SELECTED EXCERPT:
# # # # #

ActionScript is Adobe’s implementation of the ECMA-262 standard. As of version 3.0, ActionScript has full support for ECMA-262v3 regular expressions. This regex flavor is labeled “JavaScript” in this book. The ActionScript language is also very close to JavaScript. You should be able to adapt the JavaScript examples in this chapter for ActionScript.

C

C can use a wide variety of regular expression libraries. The open source PCRE library is likely the best choice out of the flavors covered by this book. You can download the full C source code at http://www.pcre.org. The code is written to compile with a wide range of compilers on a wide range of platforms.

C++

C++ can use a wide variety of regular expression libraries. The open source PCRE library is likely the best choice out of the flavors covered by this book. You can either use the C API directly or use the C++ class wrappers included with the PCRE download itself (see http://www.pcre.org).

On Windows, you could import the VBScript 5.5 RegExp COM object, as explained later for Visual Basic 6. That could be useful for regex consistency between a C++ backend and a JavaScript frontend.

# # # # #

RECORD LIST:
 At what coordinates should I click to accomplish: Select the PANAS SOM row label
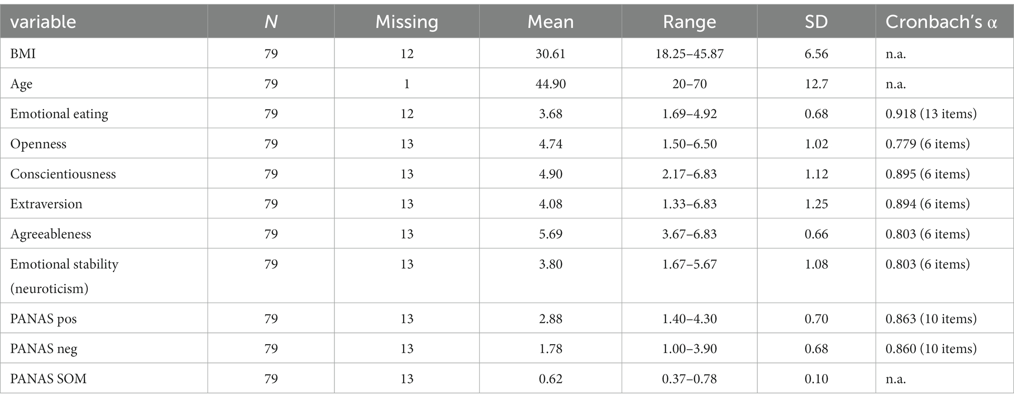tap(49, 378)
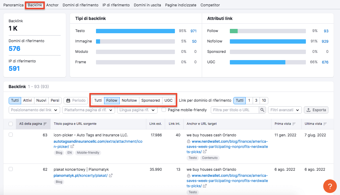Sort by Prima vista column icon
Screen dimensions: 340x195
[x=294, y=124]
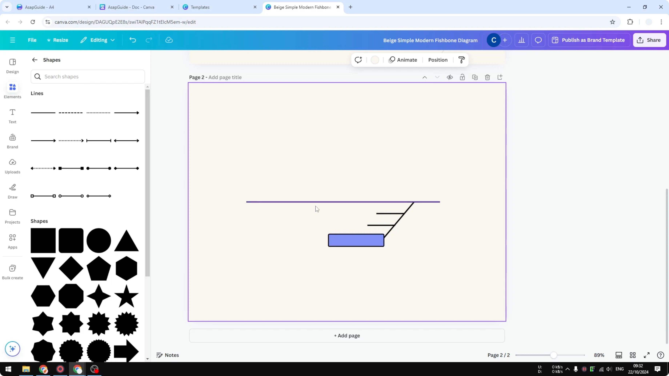This screenshot has height=376, width=669.
Task: Lock Page 2
Action: click(463, 77)
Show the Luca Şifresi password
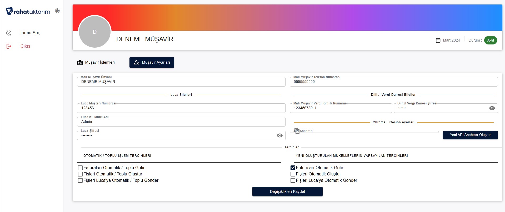 [x=279, y=135]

# # # # #

TASK 1:
From the passage on regular expression libraries, extract the part starting with "C++ can use" and going on through "a JavaScript frontend.".
TASK 2:
According to the passage on regular expression libraries, at what web address can the full C source code of the PCRE library be downloaded?

WRITTEN REPLY 1:
C++ can use a wide variety of regular expression libraries. The open source PCRE library is likely the best choice out of the flavors covered by this book. You can either use the C API directly or use the C++ class wrappers included with the PCRE download itself (see http://www.pcre.org).

On Windows, you could import the VBScript 5.5 RegExp COM object, as explained later for Visual Basic 6. That could be useful for regex consistency between a C++ backend and a JavaScript frontend.

WRITTEN REPLY 2:
http://www.pcre.org